16
Oct 20

My favorite leaves, my favorites leave

Quite day on campus. Fridays were always a little slow, in the Before Times. You’d occasionally have a meeting or two, maybe a production or three, but we don’t run a lot of classes on Fridays for various scheduling reasons.

But now, in the During Times, our building is all that much more quiet. Most people aren’t even working in the building, after all. So I sat in my little office and had a little Zoom meeting and ran through a little round of emails and a little To Do list and another Zoom meeting and wondered about how the day was lovely, and I was indoors.

The day was lovely. At the end of it, at the end of the week, the walk to the car and the regular beginning of the unloading into the weekend was also lovely. The sun was at just the right angle. The leaves still just the right degree of chipper to create a nice little glow …

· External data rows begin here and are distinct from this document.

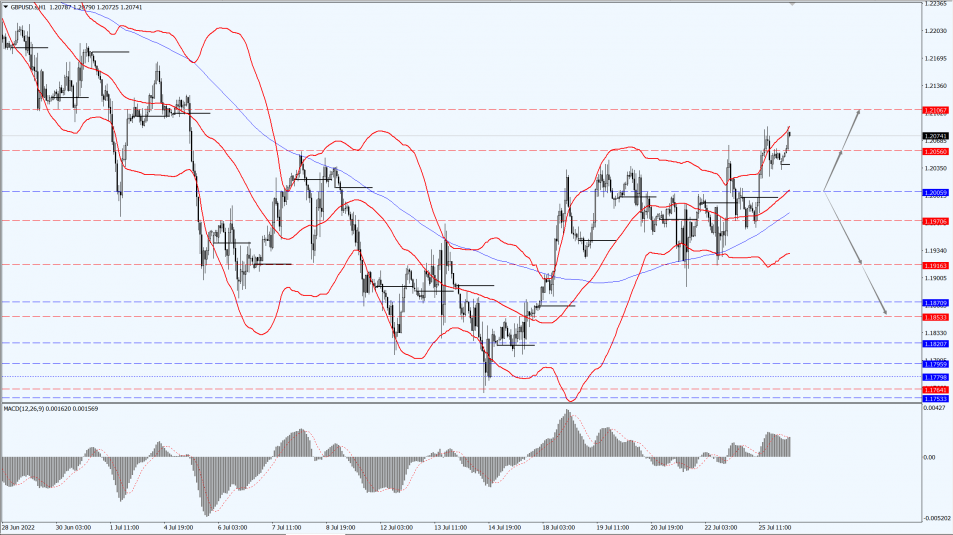Click the gray arrowhead on the 1.19163 line
953x535 pixels.
click(861, 262)
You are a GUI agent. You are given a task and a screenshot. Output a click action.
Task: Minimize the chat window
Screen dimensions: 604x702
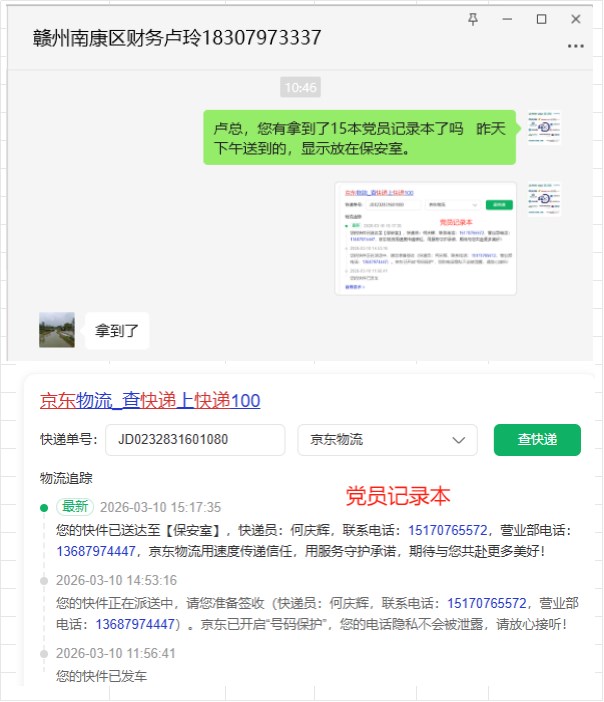(x=507, y=20)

That blurry bunch of leaves, that’s the sort of memory we keep. Falling leaves and fallen leaves and they blur together, first on the edges, then in the middle, just like a bad television flashback sequence.

You think about that, not about what the rest of it means. About what’s here — later, what was there — and not what’s not.

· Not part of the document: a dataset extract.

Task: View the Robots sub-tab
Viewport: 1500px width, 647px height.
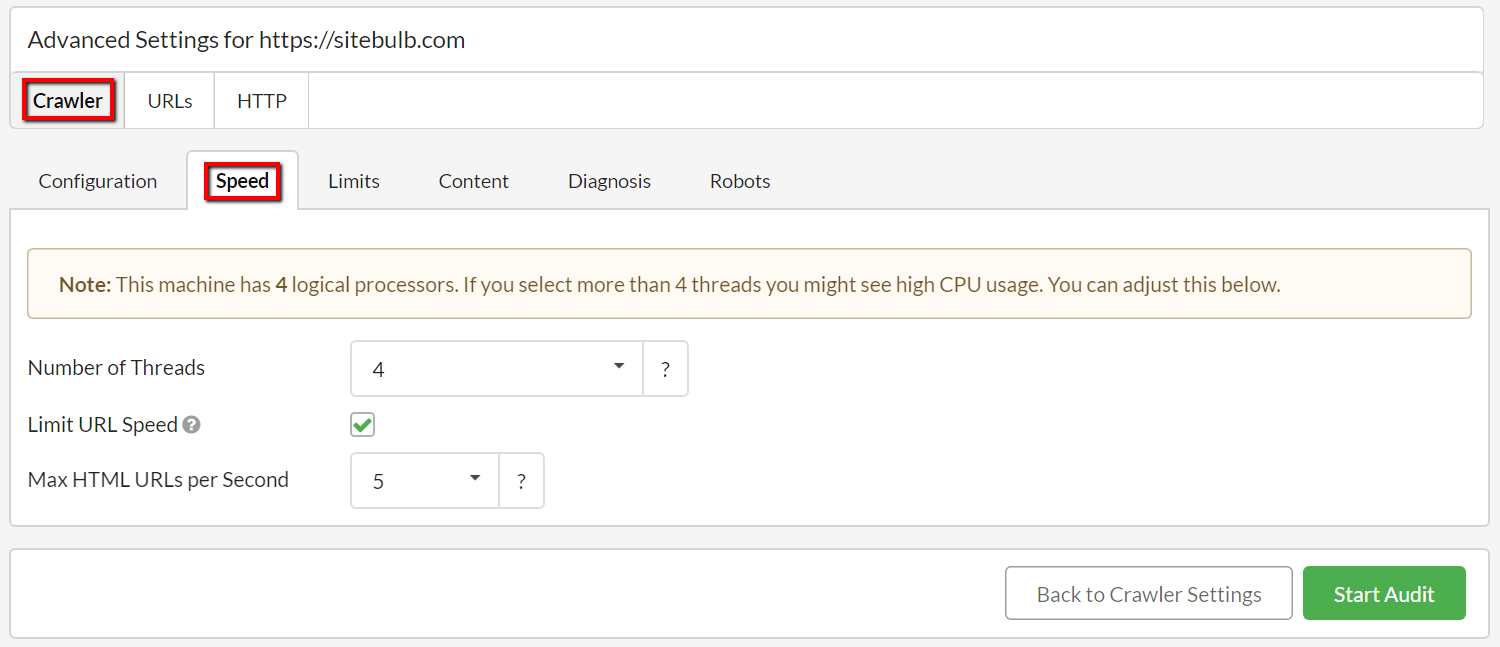Action: coord(740,181)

The weekend? The weekend will be nothing special. Spectacular in its normalness. Normal in its spectacularness. Unvarying in its events. Nothing special. Perfectly special. Perfectly normal.


16
Oct 20

Catober, Day 16


15
Oct 20

A fancy item, a fancy idea

Homemade pocket square achievement badge unlocked:

No one said a thing. No one noticed it was homemade. Given the few people I see, and how focused they are, probably no one noticed. But the color adds a nice touch, and I got spend part of an afternoon making three of these. I’ll have to make a few more. Perhaps next week.

Today, at the office, and this evening, in the television studio. The sports gang produced two sports shows. They’ll be online tomorrow and over the weekend.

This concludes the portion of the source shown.